The samples in the present study came from three modern urbanized areas in Saudi Arabia. Urbanization has been suggested as an important risk factor of obesity in developing countries undergoing economic transition (55). Prior to the recent economic growth surge in the late seventies of the twentieth century, communities in major cities in Saudi Arabia were designed to support pedestrian travel in common daily activities, such as shopping, travelling to schools and mosques. Such traditional neighbourhoods are characterized by high-density houses, close-by stores, and narrowed streets that provide direct routes from place to place. These traditional design settings facilitate walking and cycling resulting in an increase in active daily living. Walking and cycling, to and from schools were common then, and this is of particular importance because both require substantial energy expenditure on regular basis. In contrast, Saudi Arabian cities are now modernized with large street networks and separate zoning for residential and commercial areas. This kind of design requires the use of automobile for every trip and totally discourages walking.
Strengths and limitations
The findings of the present study should be seen in light of their strengths and limitations. This is a multicentre school-based study that used a representative and large sample. The study had a very high participation rate. We also used two indicators of obesity, namely cutoffs for BMI and for WHtR. One of the limitations of the study, however, was the lack of pubertal indicators, so to adjust the prevalence of overweight and obesity to the adolescent's pubertal stage. Overweight girls were shown to be associated with earlier maturation while early-mature boys were correlated with reduced BMI (56). Thus, possible differences in sexual maturational patterns between the study participants, relative to age and city, cannot be completely ruled out. However, majority of the adolescents in our sample were 15 years of age or older, something that might reduce the variations in pubertal stages to a greater extent.
Conclusions
The high prevalence of overweight and obesity among Saudi adolescents seen in the present study is of major public-health concern and should make a strong case for greater efforts to be directed at prevention and treatment of childhood obesity in Saudi Arabia.
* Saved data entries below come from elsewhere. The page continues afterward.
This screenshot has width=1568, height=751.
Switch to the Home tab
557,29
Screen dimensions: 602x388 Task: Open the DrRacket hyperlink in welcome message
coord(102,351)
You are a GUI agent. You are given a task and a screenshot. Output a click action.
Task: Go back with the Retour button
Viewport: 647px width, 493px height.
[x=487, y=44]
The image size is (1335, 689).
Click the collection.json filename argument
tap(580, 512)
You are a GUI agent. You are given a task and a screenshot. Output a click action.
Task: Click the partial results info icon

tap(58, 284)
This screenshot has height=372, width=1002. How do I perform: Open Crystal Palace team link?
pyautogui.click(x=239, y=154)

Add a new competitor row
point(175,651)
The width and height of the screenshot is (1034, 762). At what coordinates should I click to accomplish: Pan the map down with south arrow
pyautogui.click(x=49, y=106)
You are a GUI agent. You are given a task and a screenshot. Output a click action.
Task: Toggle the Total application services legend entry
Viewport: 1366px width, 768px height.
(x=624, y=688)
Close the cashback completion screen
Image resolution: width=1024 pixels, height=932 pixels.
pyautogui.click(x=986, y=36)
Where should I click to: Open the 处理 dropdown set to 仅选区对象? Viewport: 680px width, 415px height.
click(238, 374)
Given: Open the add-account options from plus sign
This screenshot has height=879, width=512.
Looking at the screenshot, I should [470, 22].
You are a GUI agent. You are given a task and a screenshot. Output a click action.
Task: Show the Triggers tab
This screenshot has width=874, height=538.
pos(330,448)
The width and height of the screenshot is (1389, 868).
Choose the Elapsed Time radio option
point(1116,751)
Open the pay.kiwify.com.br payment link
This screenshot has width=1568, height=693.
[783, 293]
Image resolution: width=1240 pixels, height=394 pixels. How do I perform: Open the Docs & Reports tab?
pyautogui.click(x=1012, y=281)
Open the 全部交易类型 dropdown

If no drastic measures were taken to reduce the level of obesity among Saudi children and youths, we may likely experience a fair reduction in the absolute life-expectancy for the young generation. To combat childhood obesity epidemic in this part of the world, fundamental changes in public policies, the food and built environments, and health systems are required. Primary prevention through promotion of a healthful diet and active lifestyle should be the national priority in public-health policy.
Conflict of interests: The authors declare that they have no competing interests.
ACKNOWLEDGEMENTS
Professor Hazzaa M AL-Hazzaa's research was supported by fund from the Educational Research Center, Deanship of Research, King Saud University. The authors also acknowledge the assistance of many male and female research assistants who assisted in the data collection throughout the participating cities.